Meet Nathan "Bucket" Waterfield, a real-life Paul Bunyan who gets to live that dream.

Waterfield spends his days working as an arborist (aka a tree surgeon). In his spare time, he’s one of the top athletes on the Stihl Timbersports Series circuit. Even though he’s just 5’10” and 190lbs, Waterfield has proven to be one of the most skilled competitors on tour, traveling around the world to compete in events—including the upcoming U.S. Championship at German Fest Milwaukee, which runs July 28-30.

Lumberjack Nathan Waterfield

But while Waterfield spends plenty of time working around trees, his competition prep—the specific preparation and strategy that goes into mastering each event—happens in his spare time.

“It would be great if we could train five days a week, eight hours a day, but that's not the reality,” Waterfield tells Men’s Fitness. “It's a lot like a lot of other obscure sports—most of the athletes have other professions.
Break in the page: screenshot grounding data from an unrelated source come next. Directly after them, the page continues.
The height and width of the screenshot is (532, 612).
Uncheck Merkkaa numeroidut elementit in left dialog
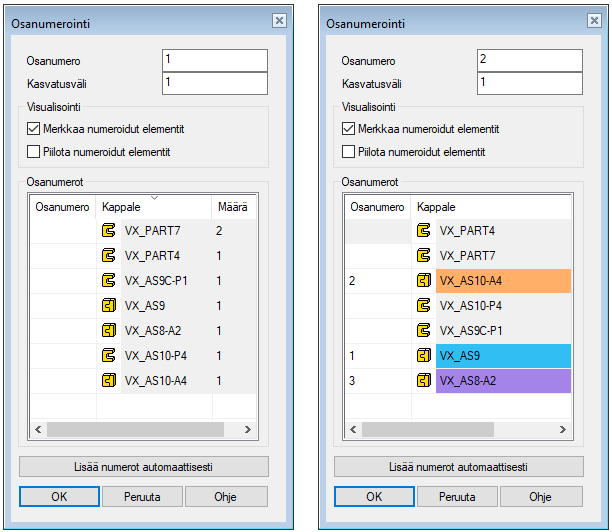[x=34, y=129]
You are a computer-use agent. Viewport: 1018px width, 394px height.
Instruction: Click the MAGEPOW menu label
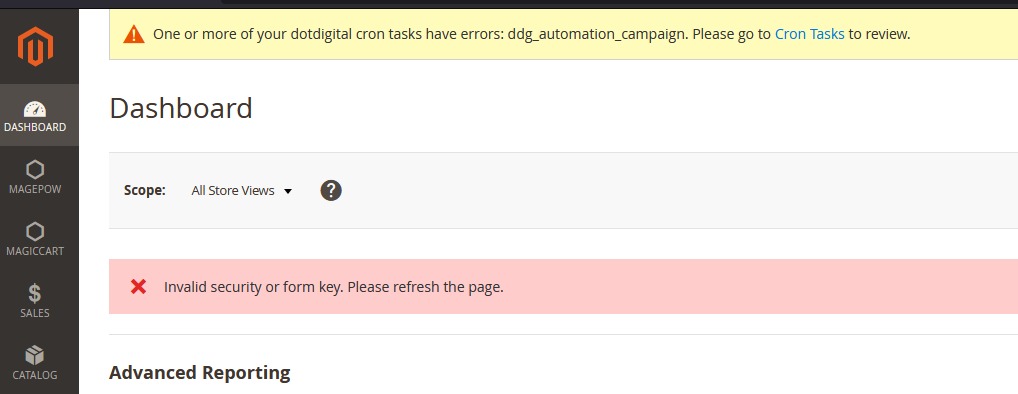tap(35, 189)
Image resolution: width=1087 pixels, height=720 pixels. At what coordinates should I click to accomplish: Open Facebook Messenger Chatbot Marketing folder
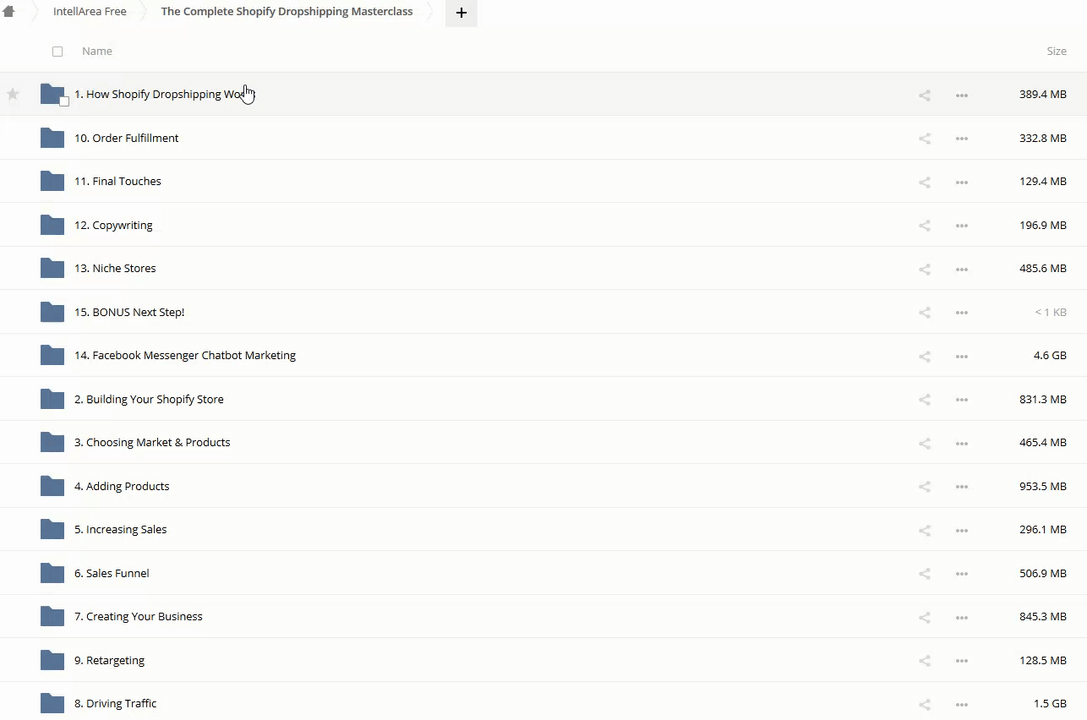pyautogui.click(x=184, y=355)
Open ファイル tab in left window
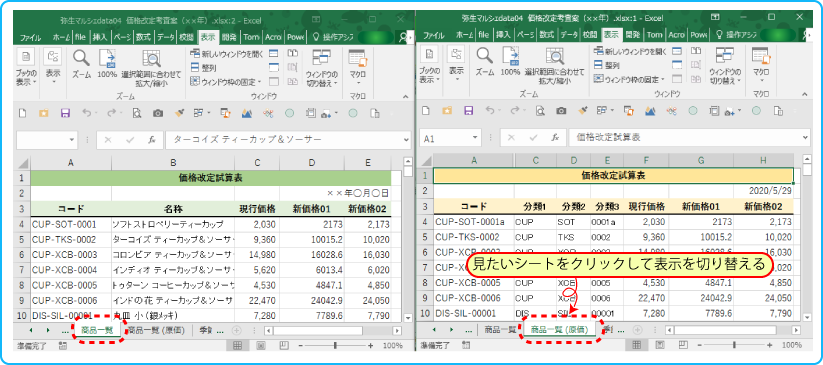Image resolution: width=823 pixels, height=365 pixels. (30, 37)
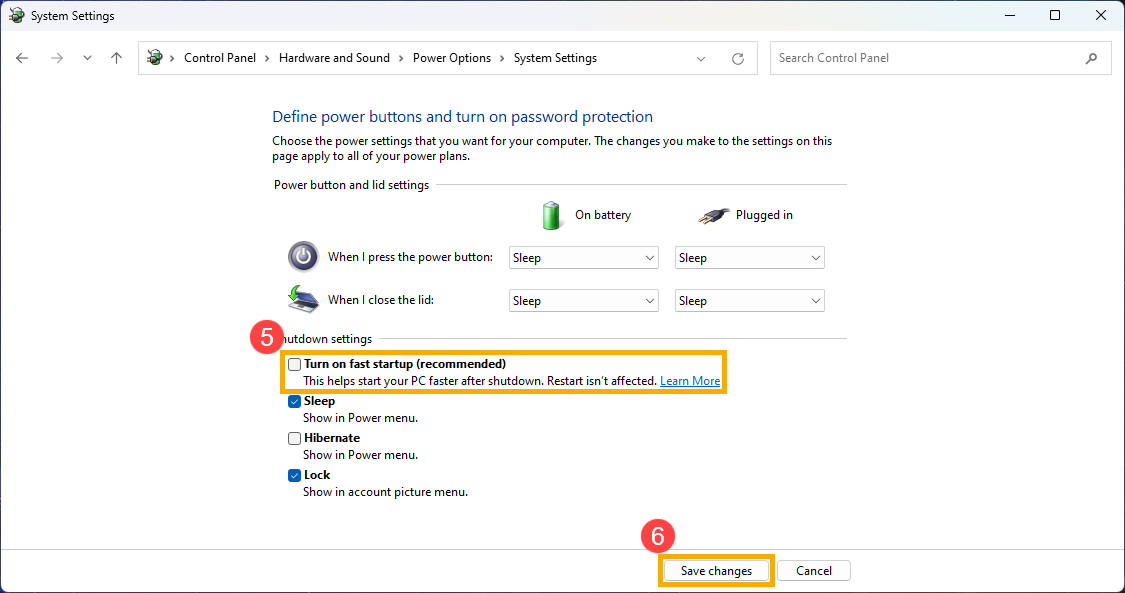Enable Turn on fast startup checkbox

pos(294,365)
I'm fortunate to be able to use my actual work to help me stay in shape. Most often my typical day's work probably burns twice as many calories as the average workout would, and then I'm working out after that.”
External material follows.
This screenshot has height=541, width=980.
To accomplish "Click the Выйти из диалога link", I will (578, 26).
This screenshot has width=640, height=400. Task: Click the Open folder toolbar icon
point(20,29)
But unlike, say, football or baseball, getting as big and strong as possible doesn’t necessarily translate to being the best lumberjack. Waterfield previously spent time training with the Syracuse University football team, and while he added around 20lbs of muscle, he found that the extra strength didn’t translate into enhanced ability.

“I thought it was great, but it actually ruined my chopping,” Waterfield said. “I was squatting more than I ever had, and my traps were huge. But then I went to a big competition, and after training for the bulk of the winter, I was just using strength to swing the ax. My form was terrible. I had replaced my technique with the newfound strength, and it made me a worse cutter.”
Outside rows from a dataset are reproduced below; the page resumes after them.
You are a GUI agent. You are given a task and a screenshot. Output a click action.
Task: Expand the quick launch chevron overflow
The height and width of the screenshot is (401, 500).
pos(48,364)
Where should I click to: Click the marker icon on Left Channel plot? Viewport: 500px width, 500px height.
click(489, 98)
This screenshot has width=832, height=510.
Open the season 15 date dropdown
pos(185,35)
So instead of bulking up when he trains for competitions, Waterfield has zeroed in on a workout that helps his form, strength, and endurance. It involves one piece of equipment: the kettlebell.

Waterfield has a day job, so once he gets into the gym to train, he knows he has to be efficient with his time. And since he can’t exactly bring in a chainsaw when he's working out by the dumbbell rack, Waterfield has found ways to mimic the movements he uses in sawing and wood chopping competitions using the kettlebell.

“The closest I've come to replicating those movements is kettlebell training,” Waterfield said. “It's fun to do kettlebells because there's a lot of technique, and the technique is very much like what we do on stage. Working on technique is just as important as the amount of weight and the number of repetitions you're doing.”

Waterfield shared the kettlebell workout that he’s been using to train for the U.S. Pro Championships, where he’s competing in six disciplines: three chopping events (the Springboard, Underhand Chop, and Standing Block Chop), and three sawing events (the Stihl Stock Saw, Hot Saw, and Single Buck).

Lumberjack Nathan Waterfield

“Core is huge. With every event we do, your core strength and stability are paramount,” Waterfield said. “Having really strong legs helps so you can have a really good foundation, because everything we do is off of our legs—when you're swinging an ax, lifting the saws, moving the saws—that strong foundation is really important. If you don't have a strong core, then the foundation is overkill.”

Waterfield’s workout lasts around 30 minutes, and the main “go-to” move for him is the kettlebell snatch.

“I use the same 24kg kettlebell for the entire workout,” Waterfield said. “Everything is very much core-oriented, and it's also a lot of forearm strength. I try and focus on my technique during the workout, because the technique is just as important as the amount of power you can put behind the ax.”